> **DOCUMENT SEGMENT**

_ _ _ _

Should Bitcoin Be Regulated Like Dollars?

Jeffrey Tucker
May. 21, 2013

The opening talk at the Bitcoin 2013 conference in San Jose was given by the Wilklevoss twins, purported owners of 1% of the world's existing Bitcoins. They addressed the burning question of whether and how much Bitcoin ought to be regulated by government.

Their primary message: "I don’t think anyone wants a fight — I think everyone here wants to build Bitcoin, to work with regulators… Cooperation is really the way forward.”

That was the opening salvo.The Bitcoin Foundation's executive director also weighed in. "It’s time to engage with regulators and have a good, productive conversation," Peter Vessenes told Cnet. This comment, and the Foundation's intention to hire a lobbyist, prompted widespread calls from the rank and file for the Foundation to be dissolved.

And yet, apparently many people in the financial world agree with this nascent Bitcoin establishment. From their perspective, every regulation confers a welcome legitimacy on the currency/payment system, and grants it greater chance for market success. Already, people at the event this past weekend's conference were discussing whether the Commodity Futures Trading Commission or the Securities and Exchange Commission would be the best overseer.

_ _ _ _

(Stored listing)
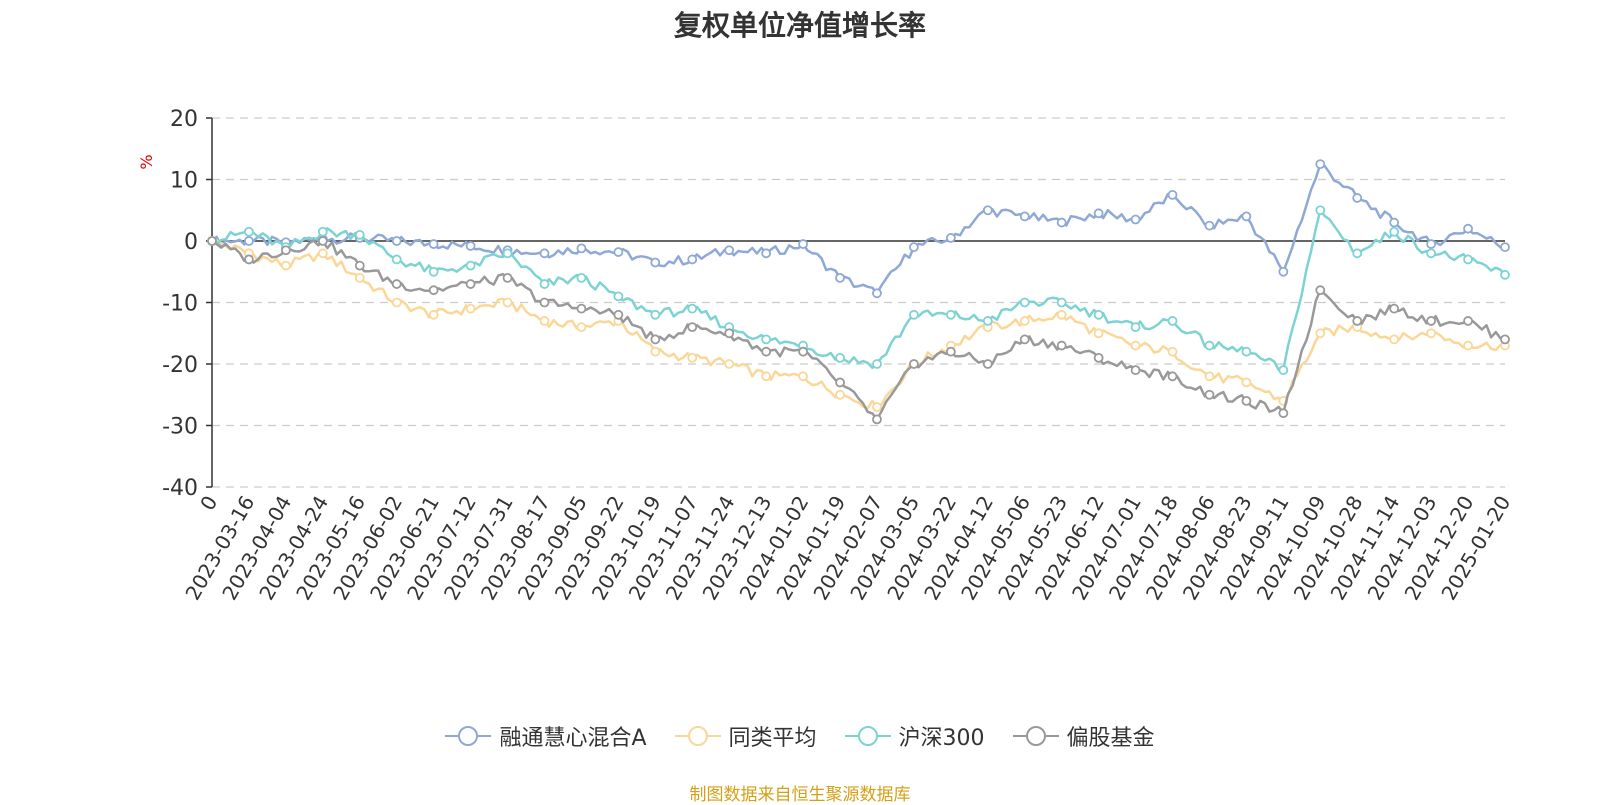 This screenshot has width=1600, height=805. I want to click on legend-item: 沪深300, so click(914, 736).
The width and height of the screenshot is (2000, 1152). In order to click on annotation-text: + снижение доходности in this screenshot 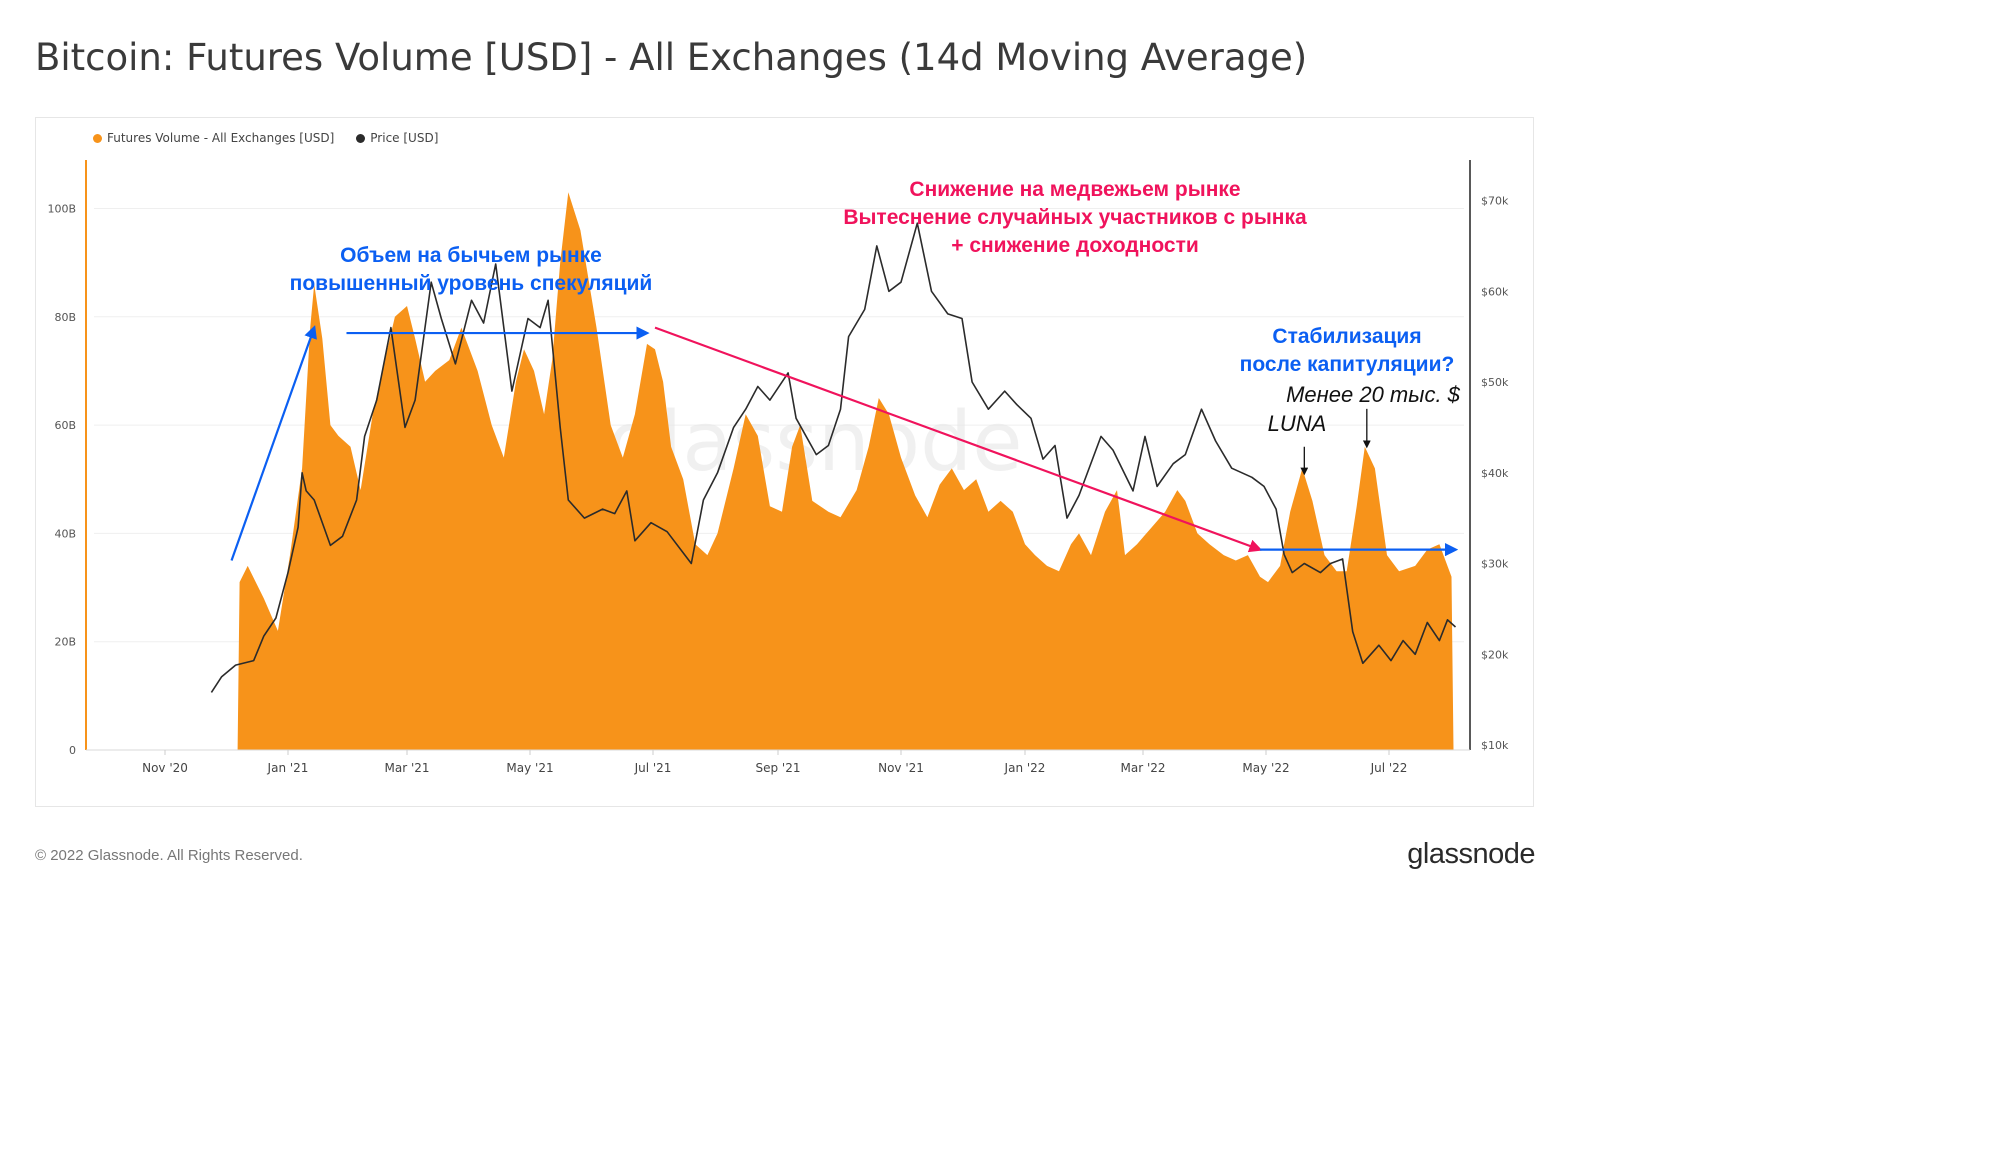, I will do `click(1075, 246)`.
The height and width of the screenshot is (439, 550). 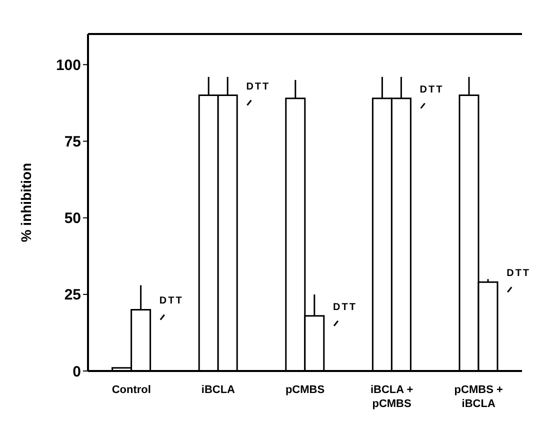 What do you see at coordinates (72, 142) in the screenshot?
I see `y-tick-label: 75` at bounding box center [72, 142].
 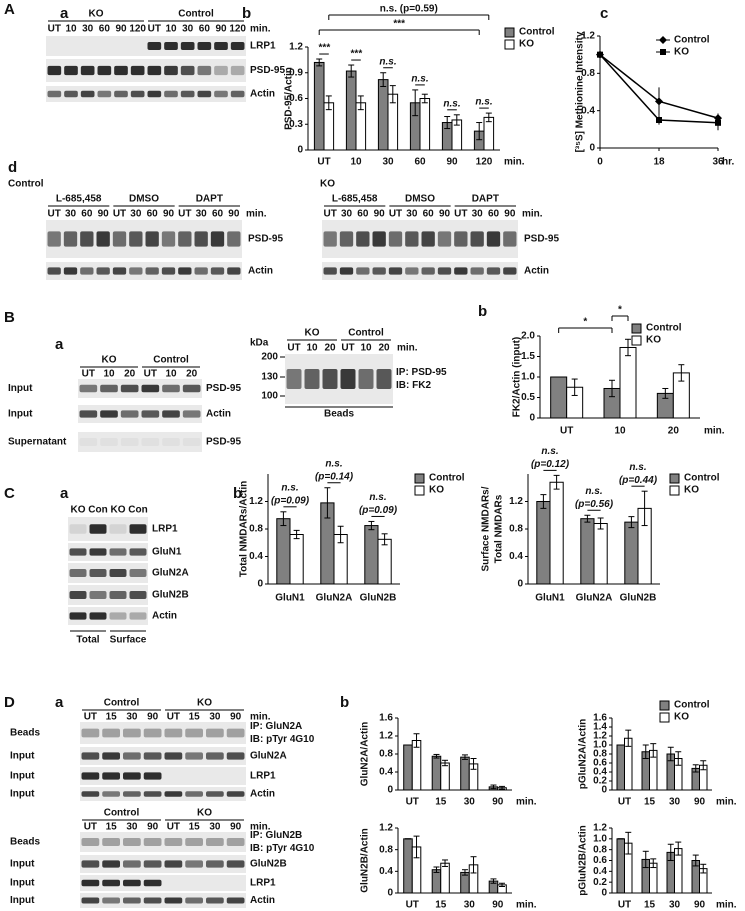 I want to click on group-label: DMSO, so click(x=144, y=200).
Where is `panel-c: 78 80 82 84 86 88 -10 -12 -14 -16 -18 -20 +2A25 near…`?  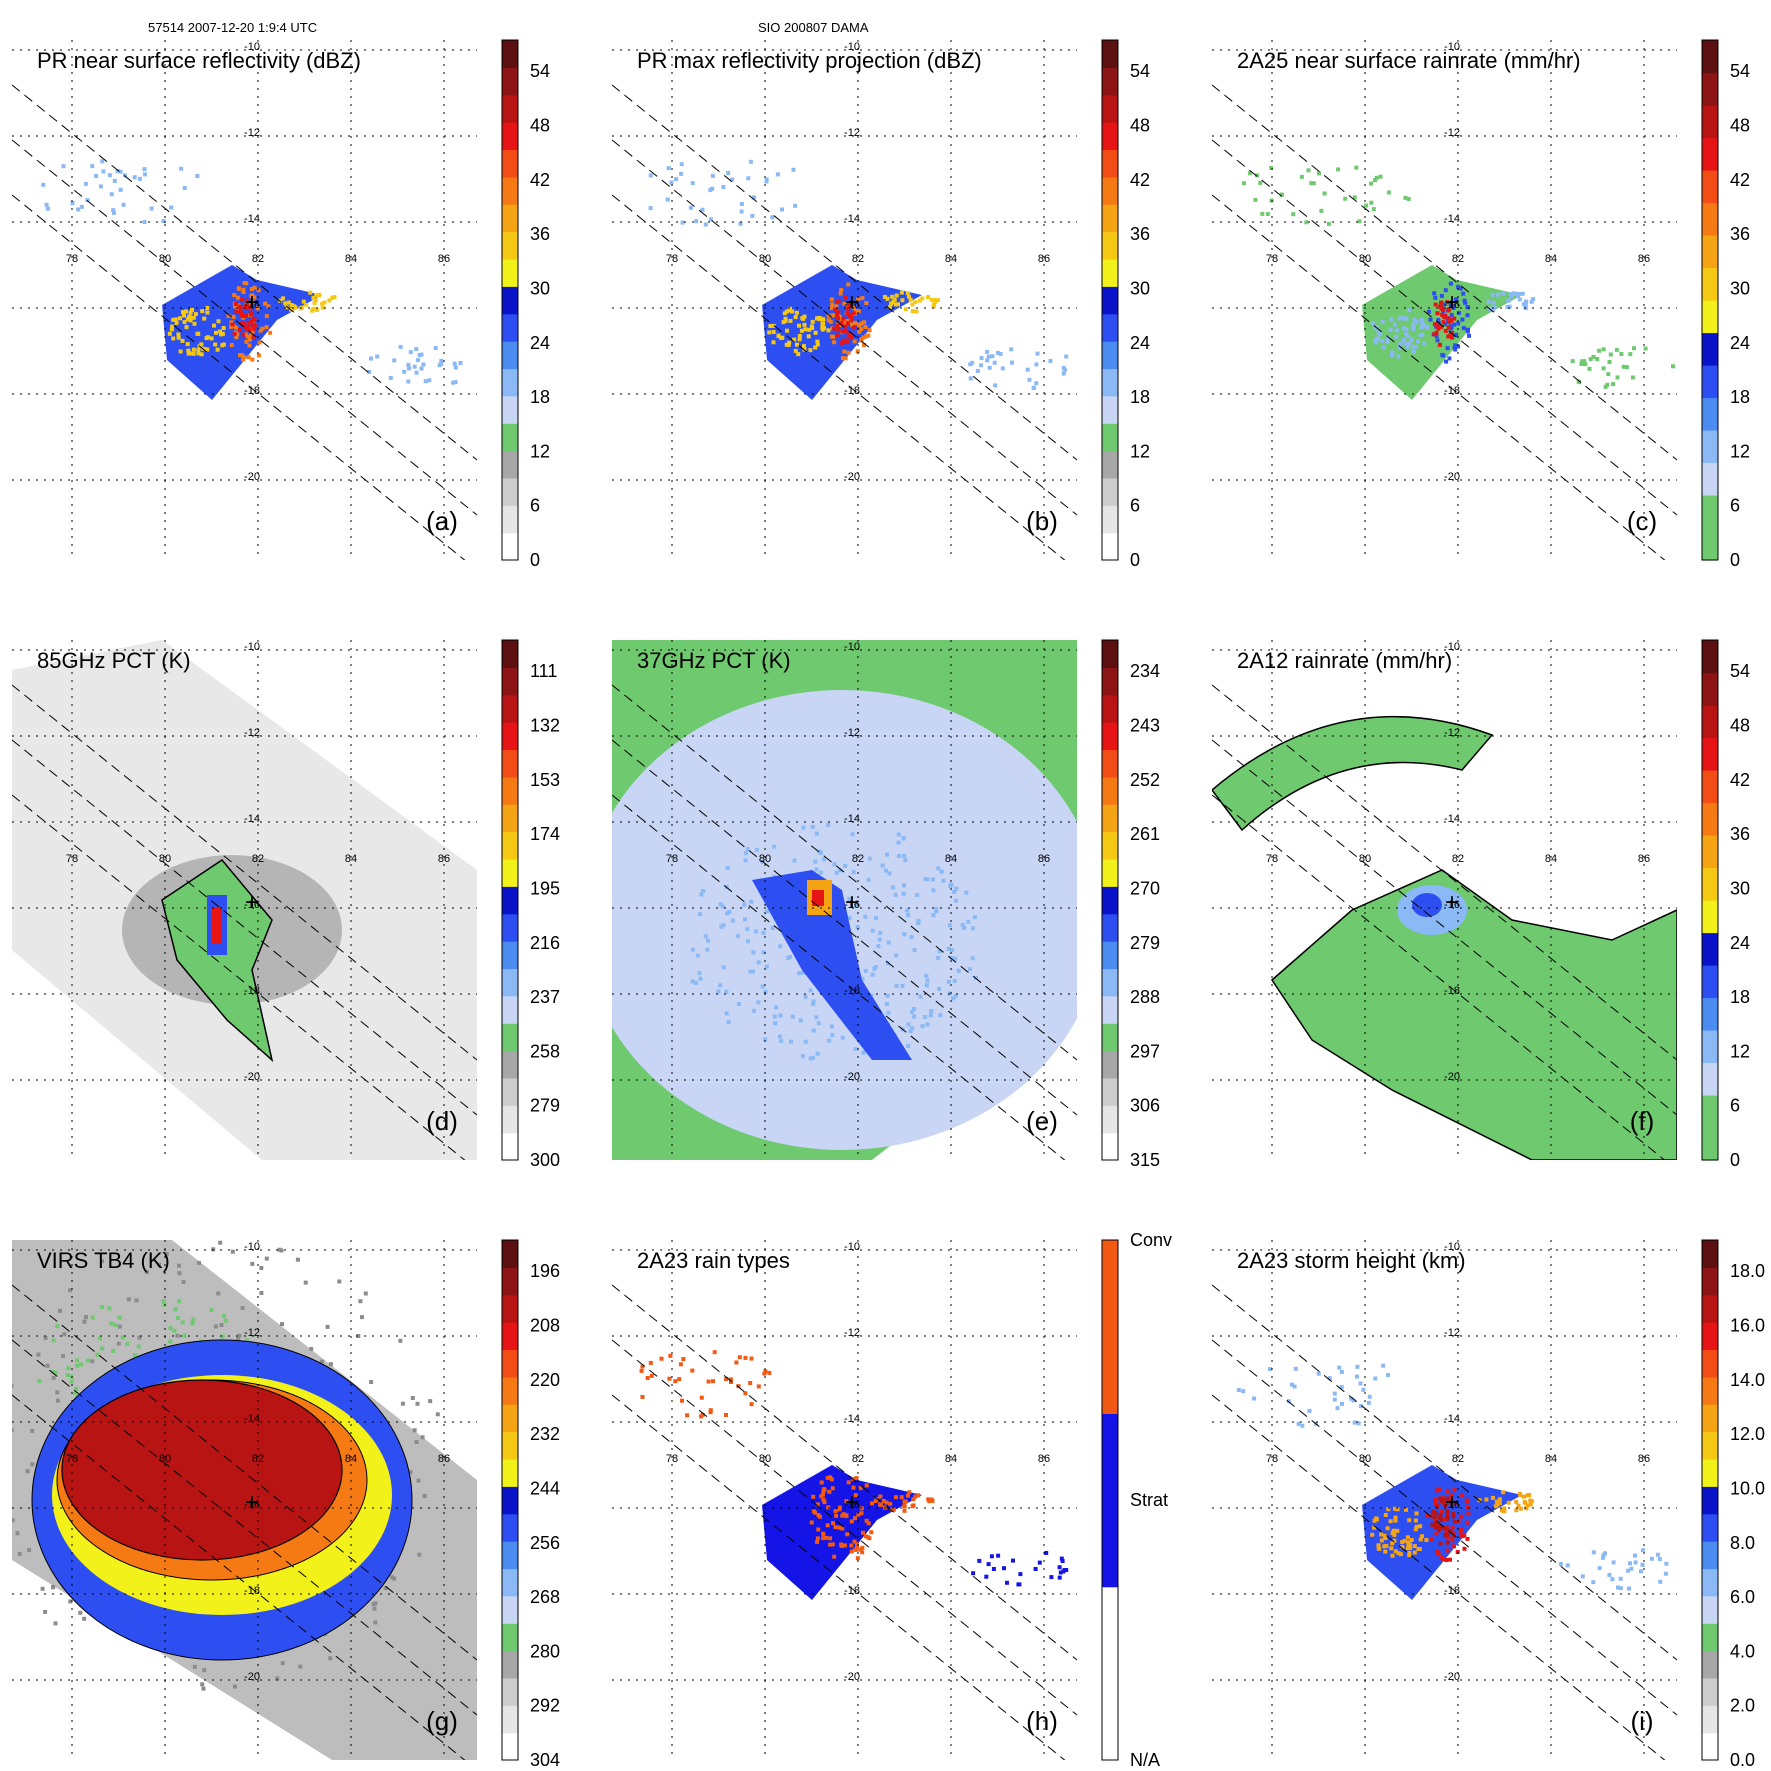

_ _ _ _

> **USING THE INFORMATION**
1 - Could you update the stored listing, starting with the line that contains "I want to click on group-label: DMSO, so" and going on through the end of the listing, so that "Where is" becomes "Where can I find" and nothing else changes? Leave the pictures out of your answer.
2 - Can you carry the piece on Bitcoin regulation further from its last sentence?

> **ANSWERS TO THIS EXERCISE**
1 -
  I want to click on group-label: DMSO, so click(x=144, y=200).
Where can I find `panel-c: 78 80 82 84 86 88 -10 -12 -14 -16 -18 -20 +2A25 near…`?  

2 -
In private discussions with people who are pushing for this approach, the pro-regulation people view intervention as inevitable, and so therefore it is better to get out in front and push for rules that are not harmful but beneficial.

The presumption is that there are only two options here: government prohibition or government management. The third option — our forgotten and disrespected friend called laissez faire — is not even considered a realistic option.

Some people just think that being controlled by the heavy hand of the state is part of the maturation process. Despite the evidence of all of human history, the pro-regulation side here just assumes that public policy will be benign and even helpful, and, in the end, actually help support more development.

And yet, it has the framework of laissez faire that led to Bitcoin's creation and adoption in the first place. The creator going by the name Satoshi Nakamoto didn't propose his invention and submit it to the patent office or seek out some government R&D funds. The early adopters weren't alerted to the opportunity by any government jobs program. The new businesses that have sprung up around Bitcoin didn't go crawling to the Small Business Administration.

Essential to the magic and wonder of Bitcoin — and you can actually say this about most technologies in human history — is that it came about spontaneously within market process that encourages and rewards creativity, risk taking, trial and error. There have been no barriers to entry, and anyone can get into the market. This feature has been crucial to its success.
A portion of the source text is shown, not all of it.